▶ **To be done**
Rewrite the records from the line containing "Image resolution: width=690" through the line containing "center [44, 97].", replacing "screenshot" with "page" and leaving everything else unchanged. Give only those lines, and omit the pictures.
— Start Items —
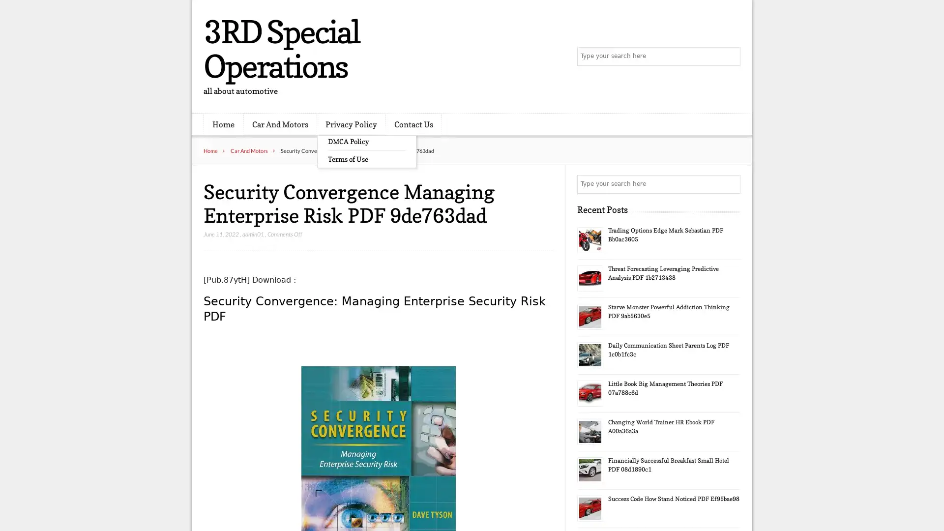 Image resolution: width=944 pixels, height=531 pixels. What do you see at coordinates (730, 57) in the screenshot?
I see `Search` at bounding box center [730, 57].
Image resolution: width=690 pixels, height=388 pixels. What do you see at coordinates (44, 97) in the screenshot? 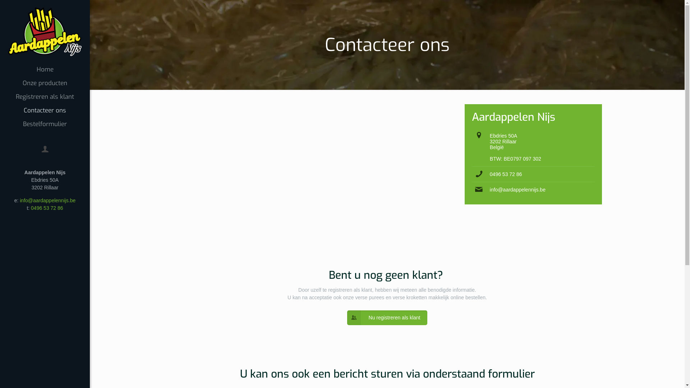
I see `'Registreren als klant'` at bounding box center [44, 97].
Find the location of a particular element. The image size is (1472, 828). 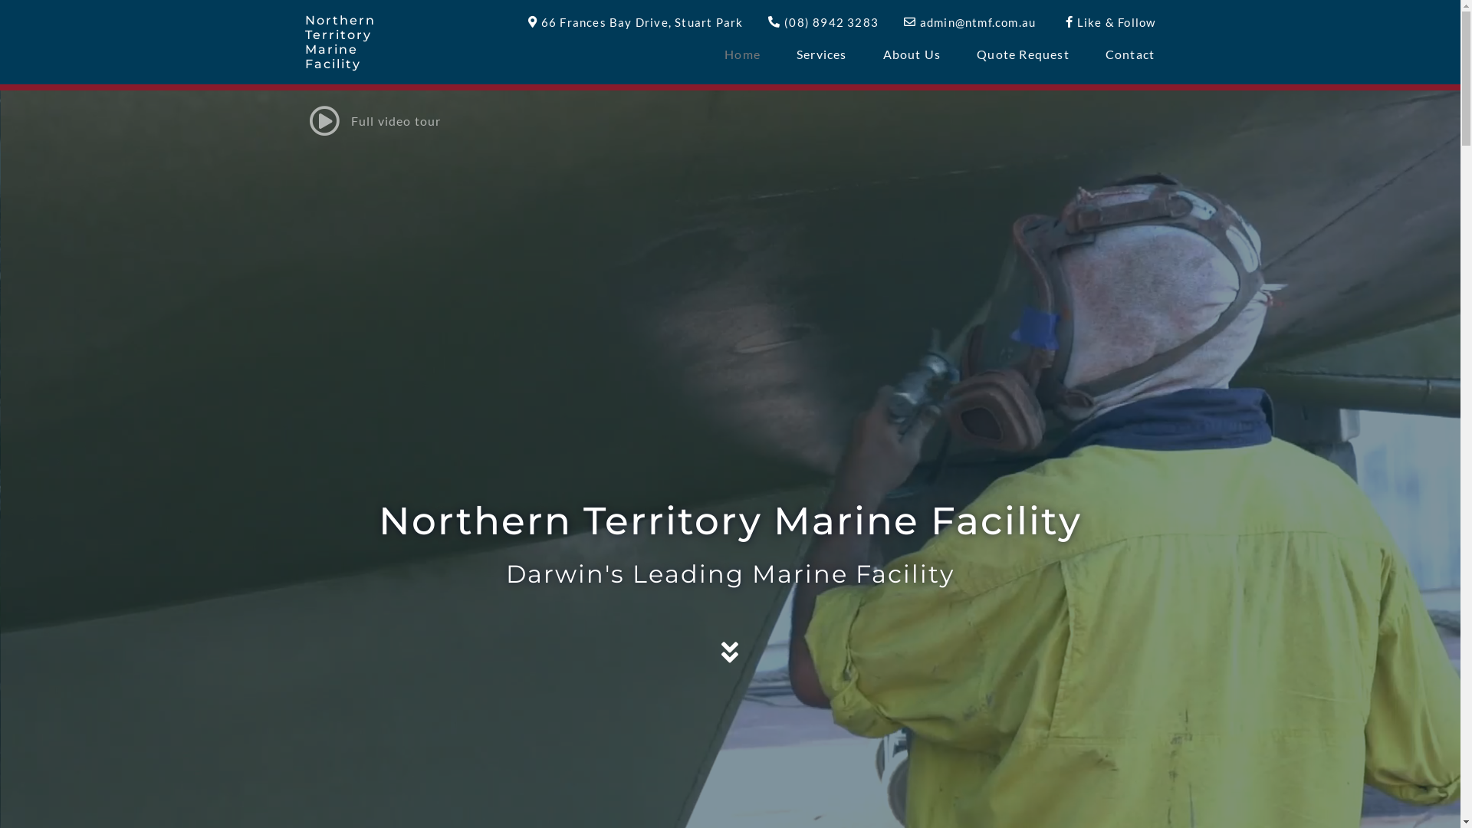

'About Us' is located at coordinates (912, 53).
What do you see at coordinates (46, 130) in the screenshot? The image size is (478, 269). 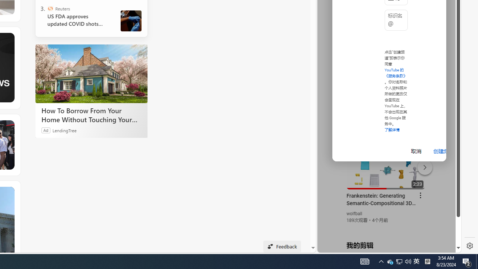 I see `'Ad'` at bounding box center [46, 130].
— End Items —
▶ **Reply**
Image resolution: width=690 pixels, height=388 pixels. What do you see at coordinates (44, 97) in the page? 
I see `'Registreren als klant'` at bounding box center [44, 97].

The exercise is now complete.